**TEXT UNDER STUDY**
=== Begin Enclosure ===

Wendover Will is a sign created for the Stateline Casino in West Wendover, Nevada in 1952. It is now a landmark for the town of West Wendover.

==History==
Pat Denner was commissioned to design the sign for the Stateline Casino in 1952. Denner had just completed the Vegas Vic sign that was erected in 1951. The sign was constructed by The Young Electric Sign Company.

Wendover Will was named after the town of Wendover and William Smith, who founded the Stateline Casino. The 63 ft sign was intended to draw travelers in from US Highways 40 and 50, later known as Interstate 80. The sign includes 1184 ft of neon tubing. When driving east on Interstate 80 a caption under the sign reads, "This is the place," apparently in homage to Brigham Young. When driving west the caption reads, "Where the West begins".

When the Stateline Casino changed ownership, the sign was donated to Wendover. The town spent approximately $200,000 to restore the sign; the restoration was done by The Young Electric Sign Company. Wendover Will was moved to Wendover Boulevard in the town's center and a ribbon-cutting ceremony was held on June 9, 2005.

Wendover Will is a Registered Trademark of the City of West Wendover. Many locals refer to him simply as “the cowboy”.

==Recognition==
When the town of West Wendover was incorporated in 1991, the sign was included on the city's seal. Wendover Will was included in the Guinness Book of Records as the "World's Largest Mechanical Cowboy".

=== End Enclosure ===

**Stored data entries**
=== Begin Enclosure ===

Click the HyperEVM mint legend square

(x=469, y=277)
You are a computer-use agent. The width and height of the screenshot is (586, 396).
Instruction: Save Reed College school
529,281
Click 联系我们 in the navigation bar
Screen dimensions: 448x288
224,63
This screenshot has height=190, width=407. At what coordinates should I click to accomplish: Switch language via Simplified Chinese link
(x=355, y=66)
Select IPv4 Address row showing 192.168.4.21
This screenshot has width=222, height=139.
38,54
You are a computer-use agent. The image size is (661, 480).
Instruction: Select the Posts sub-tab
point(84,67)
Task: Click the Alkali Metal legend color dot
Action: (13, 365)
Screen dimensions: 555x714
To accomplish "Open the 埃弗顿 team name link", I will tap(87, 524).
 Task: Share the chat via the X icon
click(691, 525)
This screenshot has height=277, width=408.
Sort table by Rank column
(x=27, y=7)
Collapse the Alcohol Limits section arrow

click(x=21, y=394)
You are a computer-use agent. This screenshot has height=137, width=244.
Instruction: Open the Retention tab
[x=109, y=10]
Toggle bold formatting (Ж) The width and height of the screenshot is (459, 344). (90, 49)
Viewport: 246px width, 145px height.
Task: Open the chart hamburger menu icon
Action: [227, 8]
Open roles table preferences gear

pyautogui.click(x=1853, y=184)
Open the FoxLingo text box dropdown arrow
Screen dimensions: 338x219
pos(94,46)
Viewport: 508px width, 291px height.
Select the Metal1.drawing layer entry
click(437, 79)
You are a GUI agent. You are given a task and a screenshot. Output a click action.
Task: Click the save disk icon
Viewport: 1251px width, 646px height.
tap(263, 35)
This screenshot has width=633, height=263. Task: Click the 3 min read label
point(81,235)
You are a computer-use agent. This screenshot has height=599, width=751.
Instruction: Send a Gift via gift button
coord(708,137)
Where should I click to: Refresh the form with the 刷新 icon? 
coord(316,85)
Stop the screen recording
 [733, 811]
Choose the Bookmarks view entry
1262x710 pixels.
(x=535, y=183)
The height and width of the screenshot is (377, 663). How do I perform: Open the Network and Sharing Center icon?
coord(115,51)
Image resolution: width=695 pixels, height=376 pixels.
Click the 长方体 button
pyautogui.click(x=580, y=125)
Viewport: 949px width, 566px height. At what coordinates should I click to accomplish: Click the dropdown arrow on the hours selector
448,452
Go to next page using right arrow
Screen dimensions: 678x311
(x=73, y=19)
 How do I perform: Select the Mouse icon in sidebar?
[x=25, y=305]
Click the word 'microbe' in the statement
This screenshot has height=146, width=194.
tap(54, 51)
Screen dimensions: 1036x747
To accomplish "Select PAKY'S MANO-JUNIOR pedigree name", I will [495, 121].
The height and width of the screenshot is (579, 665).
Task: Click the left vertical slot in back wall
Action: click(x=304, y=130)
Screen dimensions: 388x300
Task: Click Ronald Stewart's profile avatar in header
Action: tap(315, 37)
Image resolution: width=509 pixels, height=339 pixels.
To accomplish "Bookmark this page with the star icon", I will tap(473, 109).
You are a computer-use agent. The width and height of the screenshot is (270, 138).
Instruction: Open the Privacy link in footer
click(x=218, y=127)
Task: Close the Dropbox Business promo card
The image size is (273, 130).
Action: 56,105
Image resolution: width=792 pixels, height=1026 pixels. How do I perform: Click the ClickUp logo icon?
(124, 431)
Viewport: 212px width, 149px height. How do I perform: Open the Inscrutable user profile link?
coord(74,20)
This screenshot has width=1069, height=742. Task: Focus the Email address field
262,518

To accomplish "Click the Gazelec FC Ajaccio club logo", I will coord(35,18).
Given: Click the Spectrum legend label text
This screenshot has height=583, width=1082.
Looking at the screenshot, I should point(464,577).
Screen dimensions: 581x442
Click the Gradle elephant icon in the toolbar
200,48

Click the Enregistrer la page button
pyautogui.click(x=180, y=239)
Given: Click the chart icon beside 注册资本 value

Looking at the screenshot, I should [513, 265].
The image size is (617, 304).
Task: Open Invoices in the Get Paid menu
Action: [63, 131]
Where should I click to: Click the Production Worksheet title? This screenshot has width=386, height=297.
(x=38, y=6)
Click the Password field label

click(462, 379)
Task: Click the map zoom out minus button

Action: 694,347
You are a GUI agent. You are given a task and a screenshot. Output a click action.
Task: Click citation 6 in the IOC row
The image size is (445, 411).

=== End Enclosure ===

**TASKS FOR THIS EXERCISE**
1. Reproduce everything in the Wendover Will text from "When the Stateline" down to "June 9, 2005.".
2. Name each person mentioned in the Wendover Will text.
3. Answer these from the Wendover Will text:
(a) Which company built the sign?
(b) How much neon tubing does the sign include?
(c) On what date was the ribbon-cutting ceremony held?

**RESPONSES BY TASK**
1.
When the Stateline Casino changed ownership, the sign was donated to Wendover. The town spent approximately $200,000 to restore the sign; the restoration was done by The Young Electric Sign Company. Wendover Will was moved to Wendover Boulevard in the town's center and a ribbon-cutting ceremony was held on June 9, 2005.

2.
Pat Denner
William Smith
Brigham Young

3.
(a) The Young Electric Sign Company
(b) 1184 ft
(c) June 9, 2005